PRICEVILLE, AL (WAFF) -

Authorities take down more than half a dozen meth labs at a Priceville house.

The bust happened off East Cave Road less than 2000 feet from Priceville Elementary.

Four people are in custody; one of them has served time in prison for a drug related offense before and authorities said he could be heading back quickly.

They walked out stone faced and screaming, but one by one Clint and David Ogles, Sandra Bates, and Tiffany Massimini were showered off by firefighters before heading to jail.

Inside the Priceville home, authorities said they found eight one-pot meth labs.

"Never would have thought it in a million years," said Jerry Miller, the Ogles brothers' family friend.

Miller came to check on the Ogles brother's grandmother because she is in poor health. She was also letting the two brothers live at the house.

Authorities confirmed Clint Ogles was released from prison last summer after serving seven years of a 20-year sentence on a drug charge.

"He told me he wouldn't ever take another chance at that. I said, 'Well, you know how much time you've wasted of your life; don't get back into it,'" Miller said.

Bates, Clint Ogles, and David Ogles were charged with first degree manufacturing, possession of a controlled substance, and felony drug paraphernalia. Massimini was charged with first degree manufacturing and felony drug paraphernalia.

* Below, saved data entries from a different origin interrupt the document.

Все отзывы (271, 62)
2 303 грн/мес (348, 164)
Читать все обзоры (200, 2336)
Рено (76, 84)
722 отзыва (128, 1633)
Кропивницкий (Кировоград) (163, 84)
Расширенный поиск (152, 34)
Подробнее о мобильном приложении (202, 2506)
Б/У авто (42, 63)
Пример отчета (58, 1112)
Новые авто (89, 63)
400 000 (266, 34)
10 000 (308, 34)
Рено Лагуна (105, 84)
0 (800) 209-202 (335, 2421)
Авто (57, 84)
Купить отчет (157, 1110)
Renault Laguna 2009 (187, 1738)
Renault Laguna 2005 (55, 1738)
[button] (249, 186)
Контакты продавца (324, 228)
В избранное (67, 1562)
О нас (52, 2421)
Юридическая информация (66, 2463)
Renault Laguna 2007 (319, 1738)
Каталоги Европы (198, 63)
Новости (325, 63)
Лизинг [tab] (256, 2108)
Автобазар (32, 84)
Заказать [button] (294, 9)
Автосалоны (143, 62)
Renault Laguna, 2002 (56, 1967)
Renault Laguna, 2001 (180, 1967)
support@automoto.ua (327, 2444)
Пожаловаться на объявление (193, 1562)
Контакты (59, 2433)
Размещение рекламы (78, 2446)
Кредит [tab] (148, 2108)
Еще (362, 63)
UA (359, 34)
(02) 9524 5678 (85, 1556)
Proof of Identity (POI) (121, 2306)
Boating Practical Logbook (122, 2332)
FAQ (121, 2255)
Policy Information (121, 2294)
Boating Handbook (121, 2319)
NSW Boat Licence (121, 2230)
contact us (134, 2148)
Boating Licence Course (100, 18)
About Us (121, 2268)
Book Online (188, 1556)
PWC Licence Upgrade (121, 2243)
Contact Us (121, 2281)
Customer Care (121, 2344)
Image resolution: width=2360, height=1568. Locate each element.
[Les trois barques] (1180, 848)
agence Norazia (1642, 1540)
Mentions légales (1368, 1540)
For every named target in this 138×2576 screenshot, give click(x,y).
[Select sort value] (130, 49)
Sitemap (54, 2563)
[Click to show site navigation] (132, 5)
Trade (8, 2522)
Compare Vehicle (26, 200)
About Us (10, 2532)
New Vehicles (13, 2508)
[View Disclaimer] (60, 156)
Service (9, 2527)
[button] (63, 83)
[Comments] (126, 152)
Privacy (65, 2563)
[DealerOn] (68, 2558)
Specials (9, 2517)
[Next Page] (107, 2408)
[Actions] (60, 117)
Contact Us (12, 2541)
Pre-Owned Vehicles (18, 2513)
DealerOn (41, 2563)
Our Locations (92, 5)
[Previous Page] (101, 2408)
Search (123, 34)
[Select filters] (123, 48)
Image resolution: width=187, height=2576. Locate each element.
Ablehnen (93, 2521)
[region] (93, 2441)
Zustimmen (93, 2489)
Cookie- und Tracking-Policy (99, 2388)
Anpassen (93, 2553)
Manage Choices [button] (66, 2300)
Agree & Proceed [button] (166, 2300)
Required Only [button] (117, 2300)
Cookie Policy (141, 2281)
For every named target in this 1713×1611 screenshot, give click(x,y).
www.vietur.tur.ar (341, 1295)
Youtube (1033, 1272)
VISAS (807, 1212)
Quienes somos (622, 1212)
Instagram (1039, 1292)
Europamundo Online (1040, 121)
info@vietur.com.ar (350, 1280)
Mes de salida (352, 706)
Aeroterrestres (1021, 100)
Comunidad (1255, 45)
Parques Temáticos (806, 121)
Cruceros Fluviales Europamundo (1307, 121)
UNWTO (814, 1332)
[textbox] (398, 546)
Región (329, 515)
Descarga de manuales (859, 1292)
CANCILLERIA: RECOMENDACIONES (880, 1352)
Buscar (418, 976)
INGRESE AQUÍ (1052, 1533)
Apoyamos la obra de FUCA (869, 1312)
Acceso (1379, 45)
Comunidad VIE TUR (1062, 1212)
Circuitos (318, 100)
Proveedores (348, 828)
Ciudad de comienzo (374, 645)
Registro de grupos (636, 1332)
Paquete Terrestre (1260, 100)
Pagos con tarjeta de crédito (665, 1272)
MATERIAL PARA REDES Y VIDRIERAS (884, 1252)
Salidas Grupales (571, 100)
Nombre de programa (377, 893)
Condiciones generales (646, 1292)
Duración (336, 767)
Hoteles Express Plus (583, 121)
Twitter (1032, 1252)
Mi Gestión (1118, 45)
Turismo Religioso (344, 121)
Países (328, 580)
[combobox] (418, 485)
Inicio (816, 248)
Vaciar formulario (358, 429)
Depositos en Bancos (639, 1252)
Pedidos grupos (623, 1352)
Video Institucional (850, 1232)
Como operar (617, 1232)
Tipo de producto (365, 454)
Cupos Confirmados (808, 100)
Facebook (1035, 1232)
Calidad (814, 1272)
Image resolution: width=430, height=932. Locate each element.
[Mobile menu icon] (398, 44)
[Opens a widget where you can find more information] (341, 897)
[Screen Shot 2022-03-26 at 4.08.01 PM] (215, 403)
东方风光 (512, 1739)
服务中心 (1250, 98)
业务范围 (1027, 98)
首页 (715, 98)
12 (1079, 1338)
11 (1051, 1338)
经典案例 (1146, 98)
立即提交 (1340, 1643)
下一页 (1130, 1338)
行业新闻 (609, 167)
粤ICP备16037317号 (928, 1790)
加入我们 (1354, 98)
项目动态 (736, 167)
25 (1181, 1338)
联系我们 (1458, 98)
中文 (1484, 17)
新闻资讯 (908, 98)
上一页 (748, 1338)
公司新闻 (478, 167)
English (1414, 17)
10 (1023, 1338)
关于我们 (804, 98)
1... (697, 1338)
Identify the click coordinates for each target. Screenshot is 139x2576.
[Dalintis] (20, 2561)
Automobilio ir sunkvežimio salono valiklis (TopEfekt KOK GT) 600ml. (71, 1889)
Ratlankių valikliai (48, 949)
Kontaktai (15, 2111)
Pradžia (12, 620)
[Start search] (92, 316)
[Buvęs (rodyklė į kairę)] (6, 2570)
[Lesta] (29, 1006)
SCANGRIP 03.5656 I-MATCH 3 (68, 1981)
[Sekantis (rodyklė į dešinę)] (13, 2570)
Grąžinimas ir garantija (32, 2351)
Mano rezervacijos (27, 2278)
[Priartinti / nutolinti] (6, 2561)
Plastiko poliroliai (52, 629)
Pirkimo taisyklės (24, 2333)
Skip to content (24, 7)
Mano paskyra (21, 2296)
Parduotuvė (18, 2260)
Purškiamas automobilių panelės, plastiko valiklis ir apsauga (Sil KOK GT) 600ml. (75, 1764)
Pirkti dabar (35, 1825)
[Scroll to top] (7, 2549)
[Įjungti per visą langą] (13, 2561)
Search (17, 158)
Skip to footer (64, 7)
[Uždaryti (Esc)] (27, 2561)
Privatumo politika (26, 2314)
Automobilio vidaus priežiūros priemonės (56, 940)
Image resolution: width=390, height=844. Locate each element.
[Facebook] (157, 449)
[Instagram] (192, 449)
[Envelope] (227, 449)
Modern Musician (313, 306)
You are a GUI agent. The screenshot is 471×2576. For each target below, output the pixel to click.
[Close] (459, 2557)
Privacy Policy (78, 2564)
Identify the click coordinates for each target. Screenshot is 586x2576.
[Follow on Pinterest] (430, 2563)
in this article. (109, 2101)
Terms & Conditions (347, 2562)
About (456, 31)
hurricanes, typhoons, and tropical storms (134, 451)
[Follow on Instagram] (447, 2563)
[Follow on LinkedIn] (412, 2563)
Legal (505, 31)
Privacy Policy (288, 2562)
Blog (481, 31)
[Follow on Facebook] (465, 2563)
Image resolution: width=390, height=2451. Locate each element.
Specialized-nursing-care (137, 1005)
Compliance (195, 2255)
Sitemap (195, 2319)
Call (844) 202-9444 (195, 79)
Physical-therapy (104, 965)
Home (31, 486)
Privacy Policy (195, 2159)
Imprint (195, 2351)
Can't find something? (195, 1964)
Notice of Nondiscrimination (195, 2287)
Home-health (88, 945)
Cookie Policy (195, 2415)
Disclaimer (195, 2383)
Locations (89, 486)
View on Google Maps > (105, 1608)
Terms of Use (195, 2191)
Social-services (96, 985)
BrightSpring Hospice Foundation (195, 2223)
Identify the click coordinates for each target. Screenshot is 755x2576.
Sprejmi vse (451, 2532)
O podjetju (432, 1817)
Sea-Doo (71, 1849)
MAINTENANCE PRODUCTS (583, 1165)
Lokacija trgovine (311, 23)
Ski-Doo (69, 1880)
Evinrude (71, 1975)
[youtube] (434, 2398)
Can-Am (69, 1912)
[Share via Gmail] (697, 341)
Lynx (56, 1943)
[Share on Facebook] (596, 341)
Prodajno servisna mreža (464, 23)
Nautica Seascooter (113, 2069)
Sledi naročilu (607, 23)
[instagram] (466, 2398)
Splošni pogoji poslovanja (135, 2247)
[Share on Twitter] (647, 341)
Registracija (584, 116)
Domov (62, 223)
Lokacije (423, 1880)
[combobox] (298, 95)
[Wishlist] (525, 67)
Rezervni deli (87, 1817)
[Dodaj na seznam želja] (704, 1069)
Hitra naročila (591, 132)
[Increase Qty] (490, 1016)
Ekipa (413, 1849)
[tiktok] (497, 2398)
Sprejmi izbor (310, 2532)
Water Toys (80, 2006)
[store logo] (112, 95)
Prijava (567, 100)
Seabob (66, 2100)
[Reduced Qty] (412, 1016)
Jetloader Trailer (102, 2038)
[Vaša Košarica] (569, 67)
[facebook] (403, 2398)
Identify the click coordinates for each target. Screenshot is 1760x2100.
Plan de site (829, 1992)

All four were booked in the Morgan County Jail; Bates, Clint and David on a $250,000 bond and Massimini on a $225,000 bond.

The house sits around a quarter of a mile from Priceville Elementary, but authorities said that will not impact the charges.

Someone convicted of dealing drugs that close to a school faces additional time in prison, but there is no extra sentencing for someone convicted of manufacturing drugs that close to a school in Alabama.

Franklin wants that changed.

"When you have manufacturing of methamphetamine going on, you've got an awful lot of folks that are in that business now that are dangerous. They are paranoid. They are using drugs, most likely addicts," she said. "So that is something that doesn't need to be around our school children."

Franklin said she will work with local legislators to get a bill introduced during the next legislative session that would add prison time for manufacturing drugs within 2,000 feet of a school or day care center.